Output only the lines that run from the line holding "This screenshot has height=555, width=864." to the end of the entries, both ends included, and skip the pictures.

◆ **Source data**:
▶

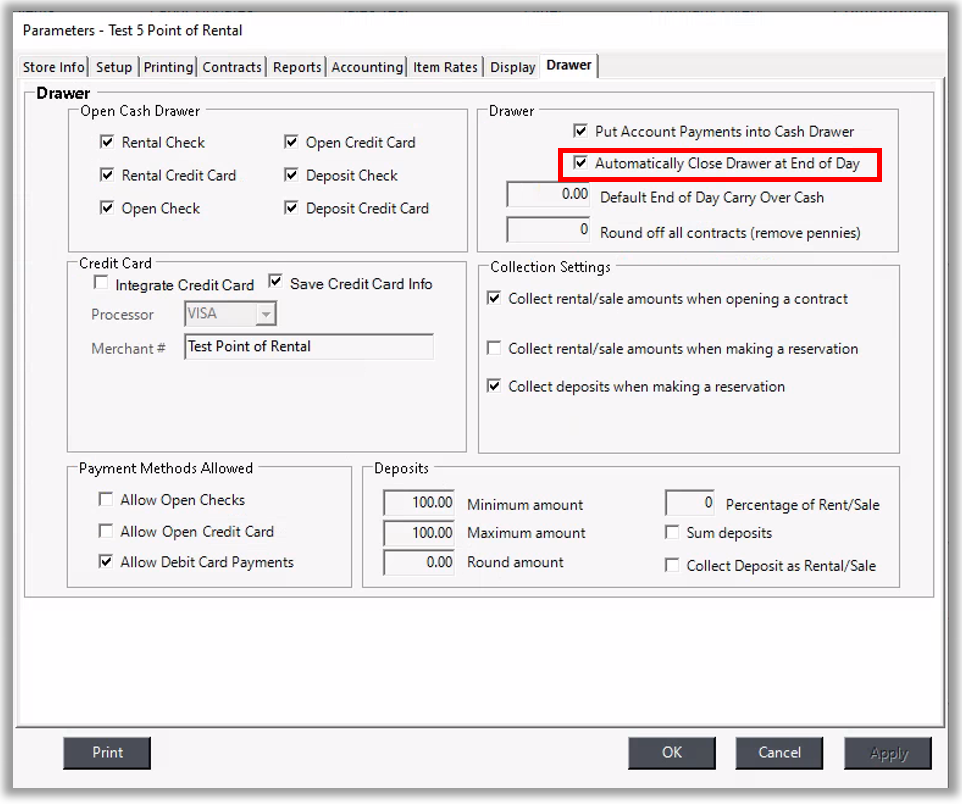Go to the Printing tab
The height and width of the screenshot is (804, 962).
click(x=168, y=67)
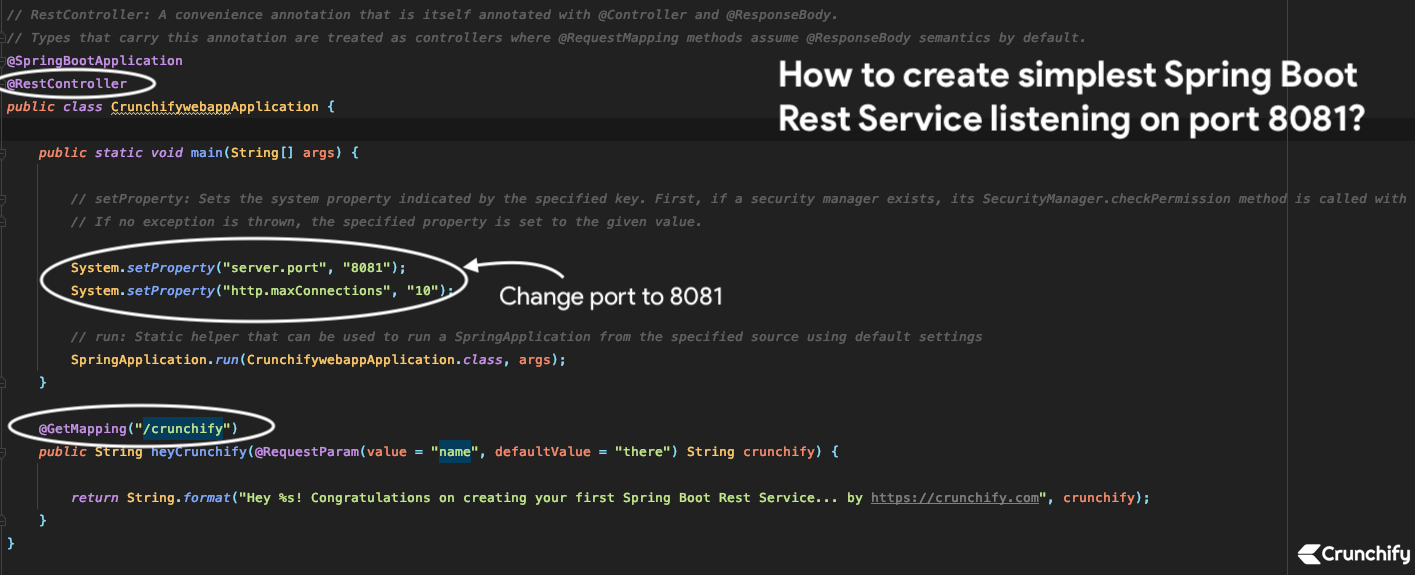Click the "Change port to 8081" annotation text
The width and height of the screenshot is (1415, 575).
[610, 297]
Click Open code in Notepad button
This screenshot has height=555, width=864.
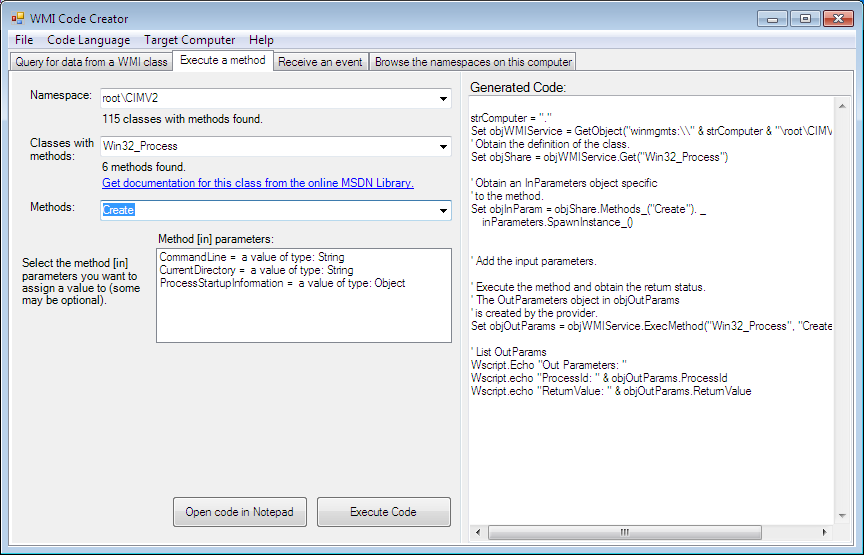(x=240, y=512)

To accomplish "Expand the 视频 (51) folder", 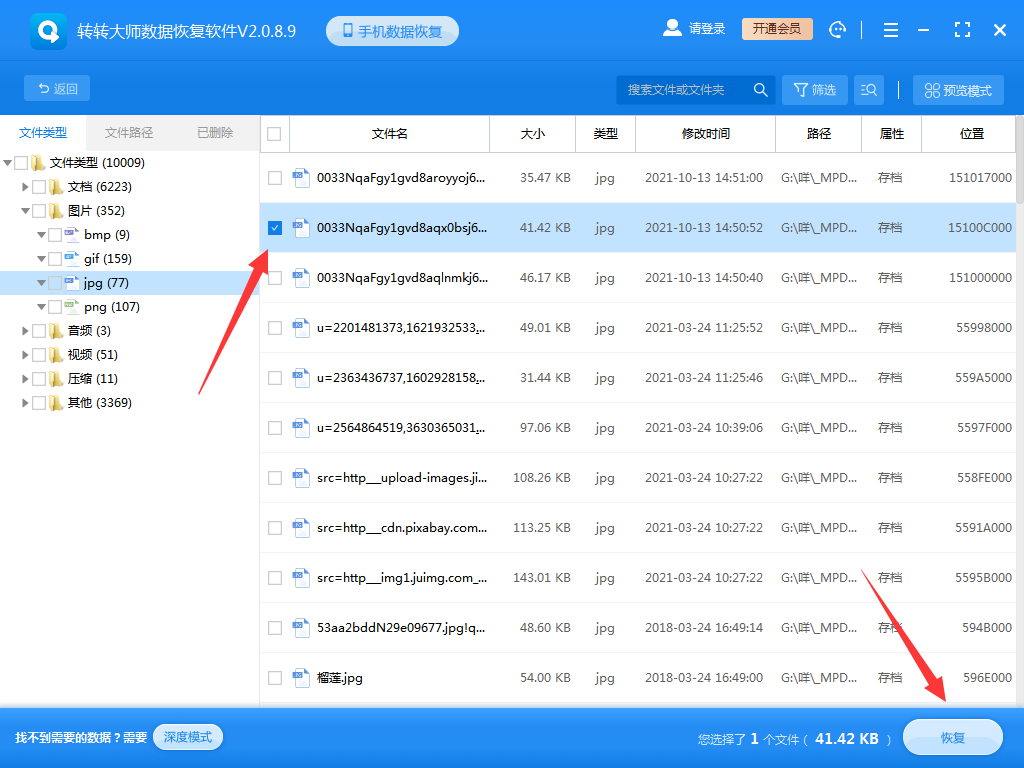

◀

◆ **Response**:
This screenshot has height=555, width=864.
(x=240, y=512)

To accomplish "Expand the 视频 (51) folder", 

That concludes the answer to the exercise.